***** TEXT EXCERPT *****
Use Lakeflow Spark Declarative Pipelines with legacy Hive metastore

This article details configurations and caveats specific to Lakeflow Spark Declarative Pipelines configured to publish data to the legacy Hive metastore. Databricks recommends using Unity Catalog for all new pipelines. See Use Unity Catalog with pipelines.

note

This article discusses functionality for the current default publishing mode for pipelines. Pipelines created before February 5, 2025, might use the legacy publishing mode and LIVE virtual schema. See LIVE schema (legacy).

How to query streaming tables and materialized views in the legacy Hive metastore

After an update is complete, you can view the schema and tables, query the data, or use the data in downstream applications.

Once published, Lakeflow Spark Declarative Pipelines tables can be queried from any environment with access to the target schema. This includes Databricks SQL, notebooks, and other Lakeflow Spark Declarative Pipelines.
***** DATA SHOWN *****
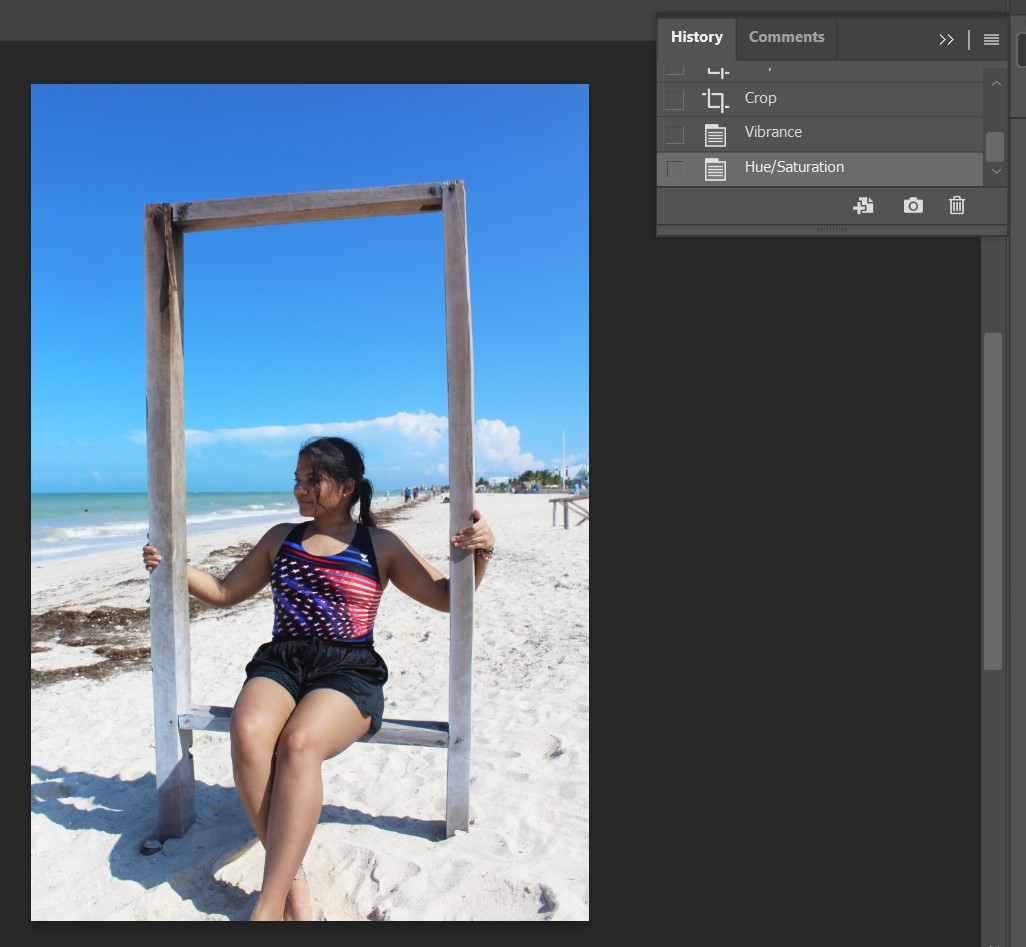Click the document's vertical scrollbar thumb
1026x947 pixels.
tap(992, 500)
*****
=== PROBLEMS AND TASKS ===
A - In the article on the legacy Hive metastore, translate this sentence into Spanish: "Databricks recommends using Unity Catalog for all new pipelines."
B - Return, word for word, the stretch of the Hive metastore article from "This article details" through "Catalog with pipelines.".

=== TASK-BY-TASK ANSWERS ===
A - Databricks recomienda usar Unity Catalog para todas las canalizaciones nuevas.

B -
This article details configurations and caveats specific to Lakeflow Spark Declarative Pipelines configured to publish data to the legacy Hive metastore. Databricks recommends using Unity Catalog for all new pipelines. See Use Unity Catalog with pipelines.